# Tax implications associated with marriage!



## Nasha (Nov 14, 2013)

Hello,

I am getting married before the end of the year, and wanted to seek advice/guidance on how I can utilize any available tax credits/benefits associated with getting married. My spouse has no income this year, and will probably have no income over the next two/three years as she plans on going back to school for her masters. After completing her masters, she might even decide to stay at home if/when we have kids. As I understand, I can add her as a dependent if her income is less than $11k. Not sure how much it translates into in $ terms. Apart from this, she has also accumulated tuition credits because of her undergrad. Can she transfer those to me? 

Some other relevant information: 

My MTRate is around 31%, and we would not fall under common-law.

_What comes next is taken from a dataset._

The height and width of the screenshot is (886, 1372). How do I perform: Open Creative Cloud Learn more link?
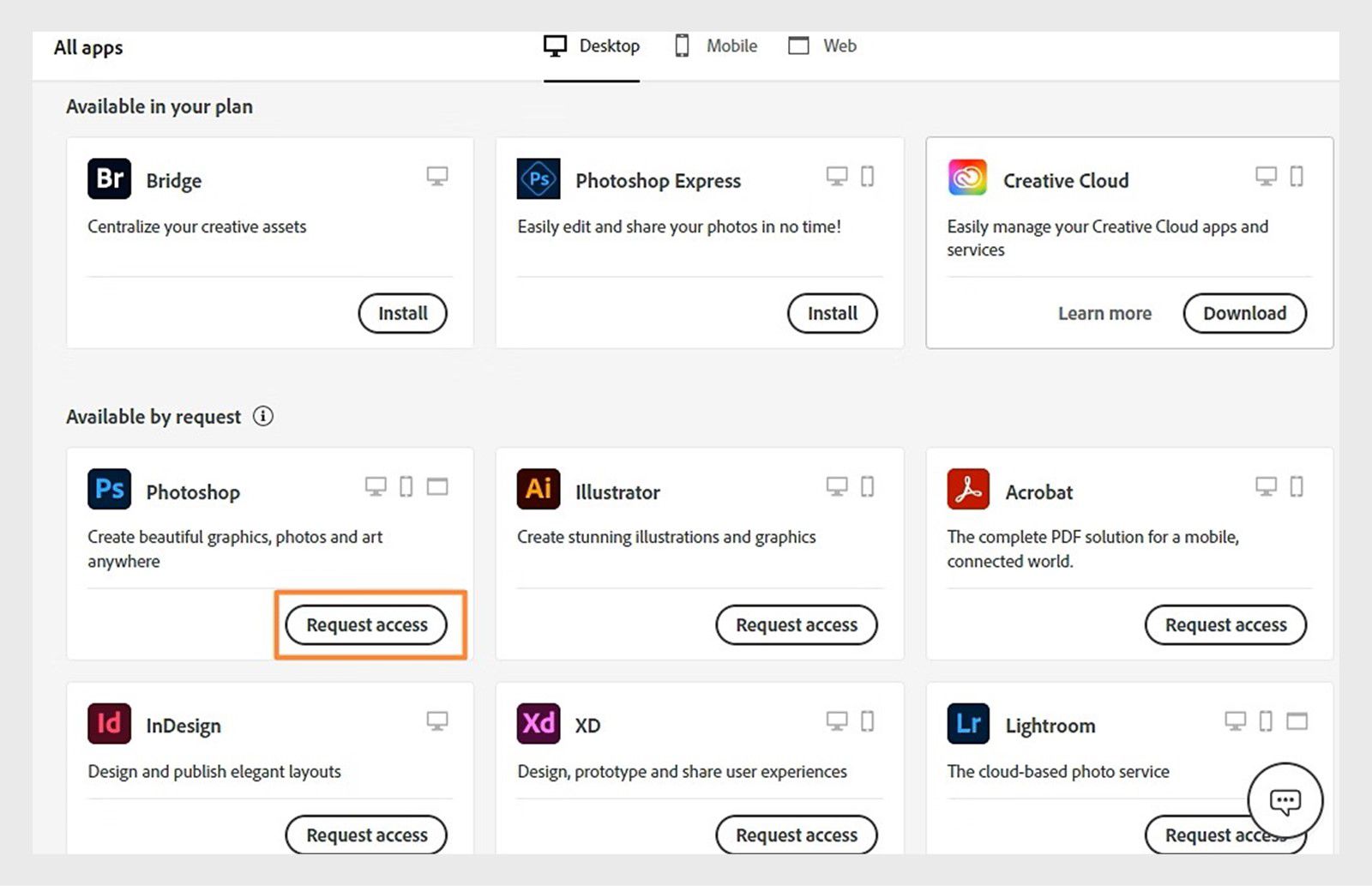pos(1104,313)
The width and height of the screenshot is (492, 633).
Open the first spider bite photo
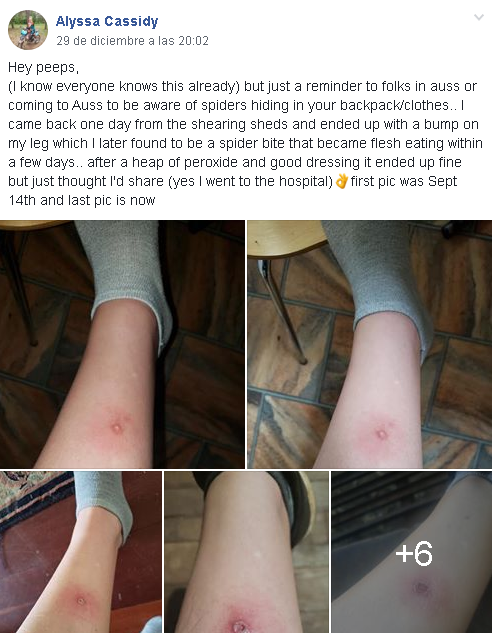(x=122, y=344)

I am hoping if you guys can guide me regarding the tax implications of marriage as I try to plan/budget our financial situation in the short to medium term. 

Thank you in advance. 

Regards.


----------



## Guban (Jul 5, 2011)

Congratulations on your upcoming union!

I hope that you are not doing this for tax reasons, however! 
That being said, you will be able to claim a spousal amount that gives you 15% federal credit plus a provincial amount. I believe that the tuition/education amounts can only be transferred in the year they are earned. Otherwise she has to carry them forward until she is taxable.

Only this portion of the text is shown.